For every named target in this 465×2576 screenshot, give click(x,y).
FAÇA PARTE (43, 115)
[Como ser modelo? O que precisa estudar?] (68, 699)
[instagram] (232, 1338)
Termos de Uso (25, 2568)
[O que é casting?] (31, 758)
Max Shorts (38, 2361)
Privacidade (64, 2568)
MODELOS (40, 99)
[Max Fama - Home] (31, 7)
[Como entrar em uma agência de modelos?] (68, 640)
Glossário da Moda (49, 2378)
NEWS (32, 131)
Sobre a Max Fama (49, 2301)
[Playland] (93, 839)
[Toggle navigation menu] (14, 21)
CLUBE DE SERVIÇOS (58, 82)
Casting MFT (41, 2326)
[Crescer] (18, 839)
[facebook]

--

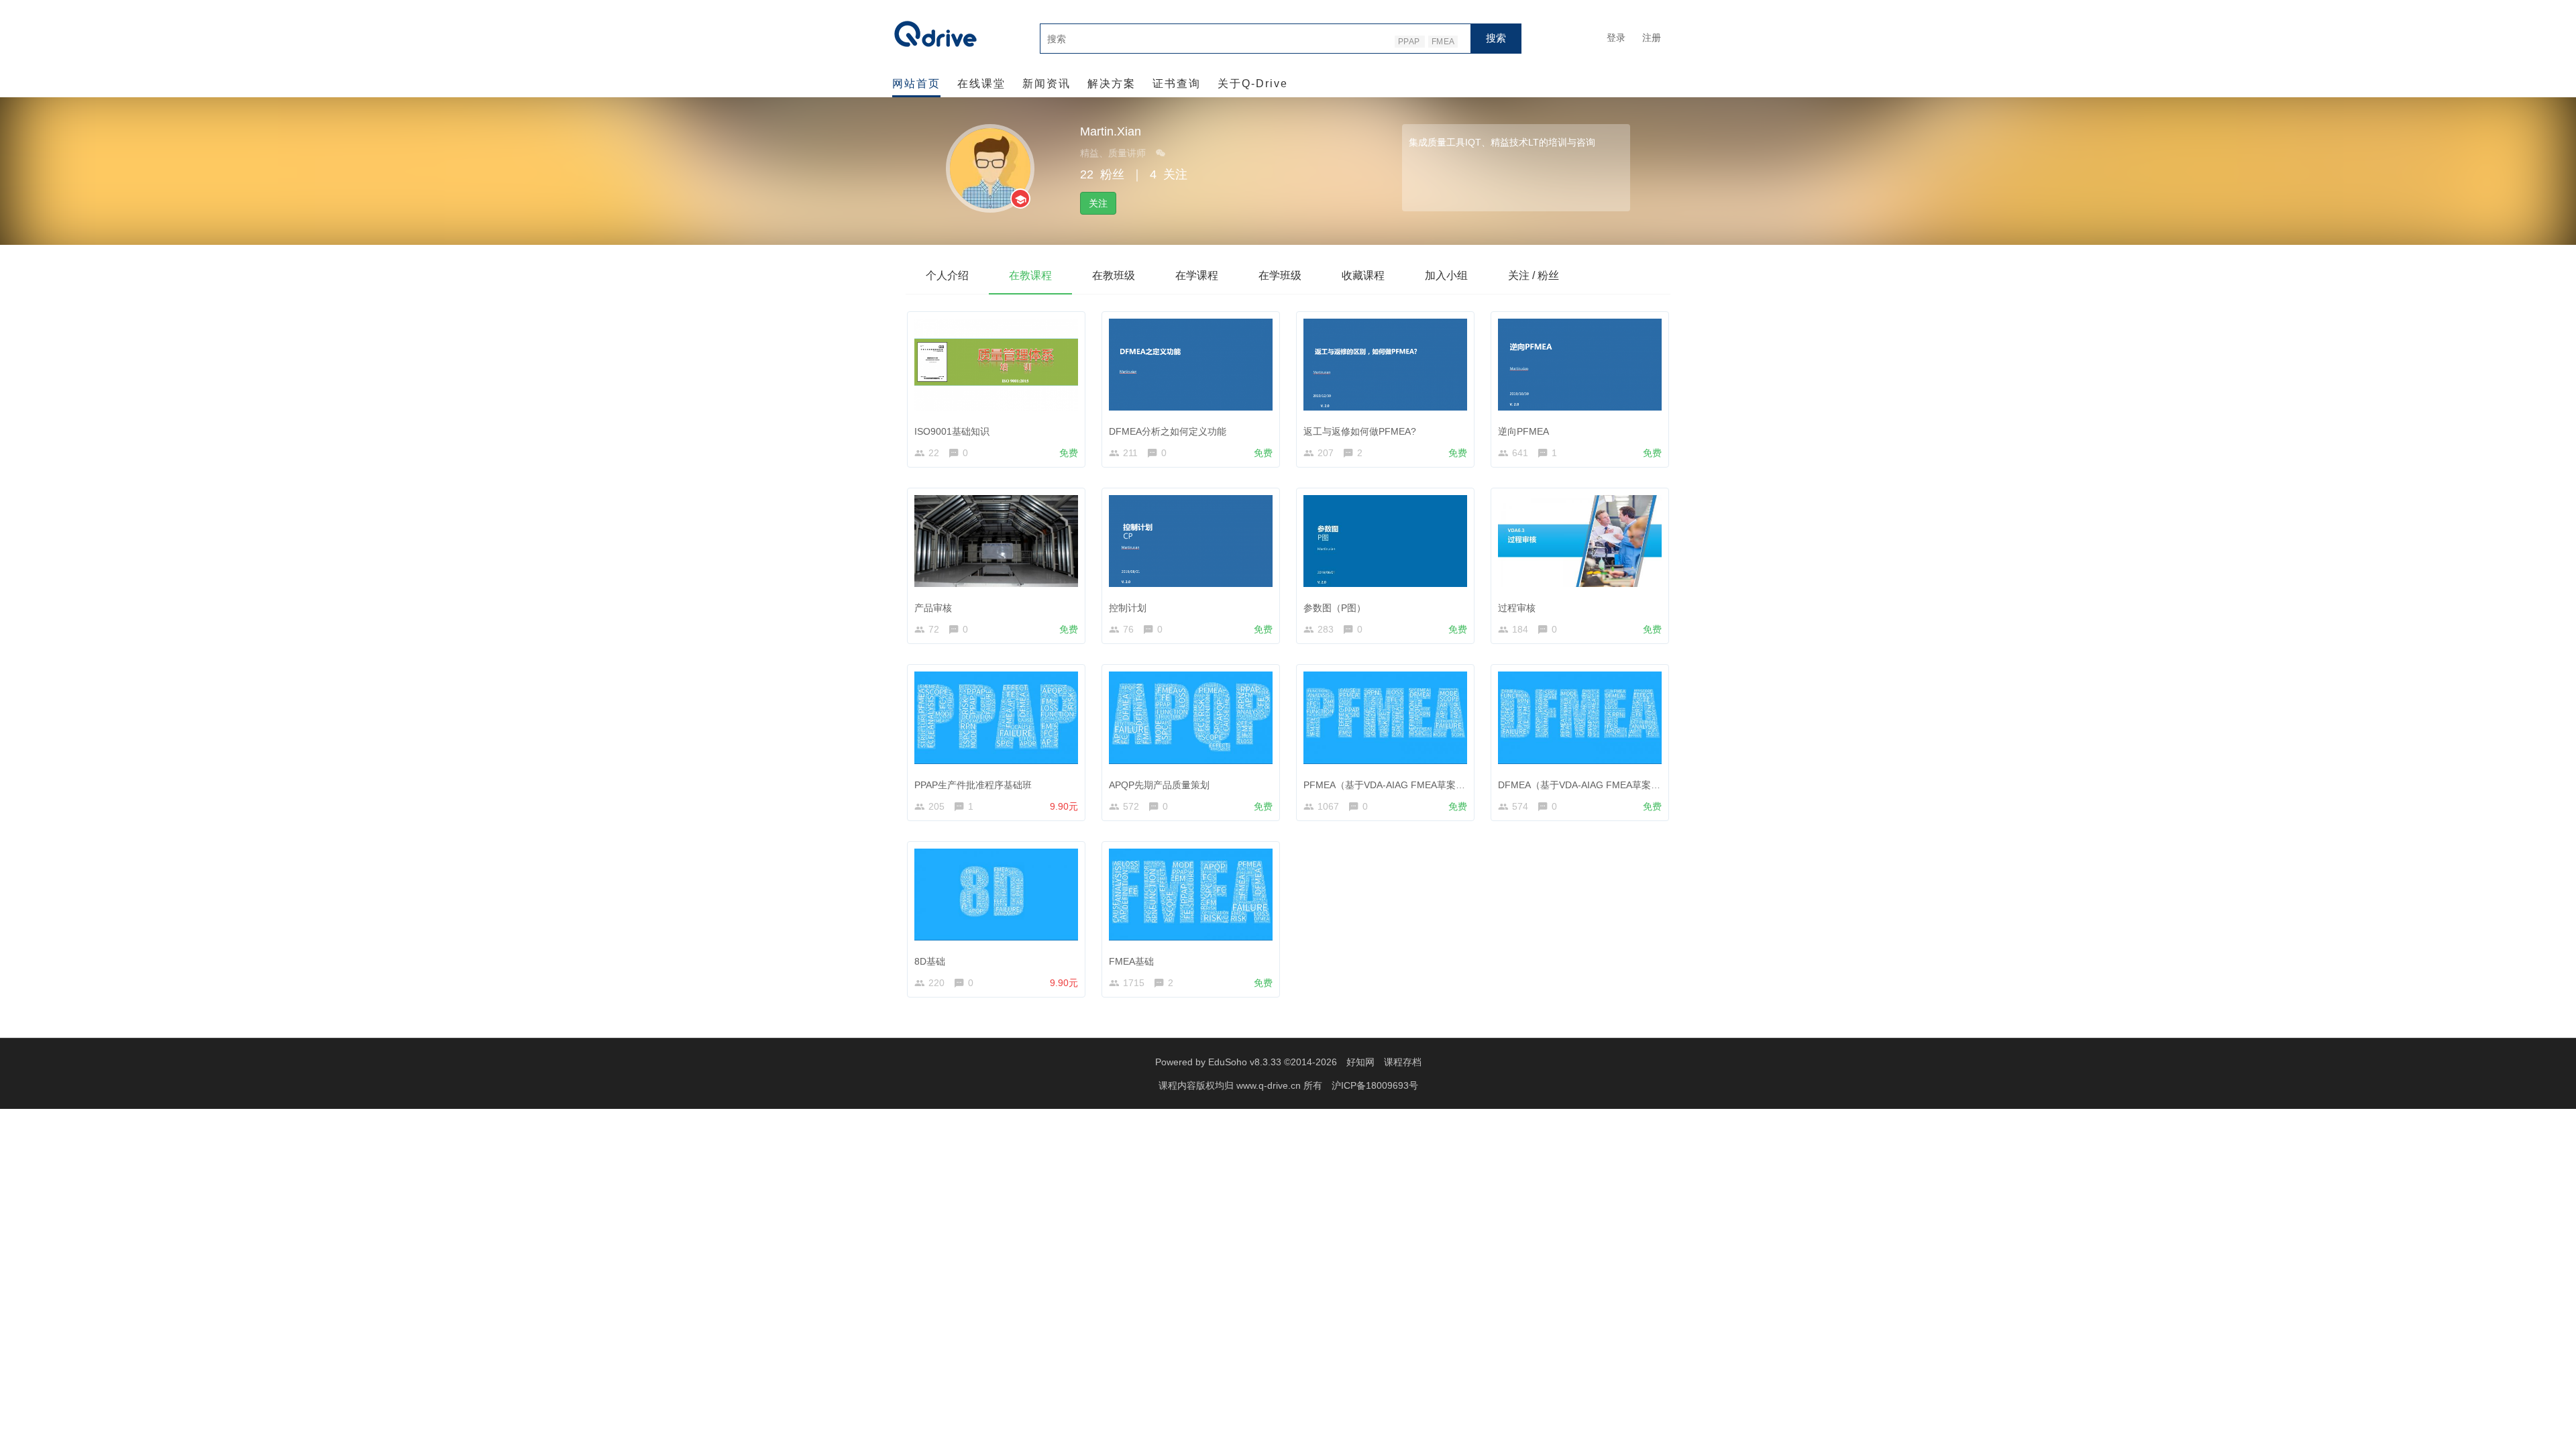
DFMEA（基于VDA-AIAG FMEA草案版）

▸ What the exercise asks
Filter the listing for the word "Como" and copy every line that holds it.

▸ Completed task
[Como ser modelo? O que precisa estudar?] (68, 699)
[Como entrar em uma agência de modelos?] (68, 640)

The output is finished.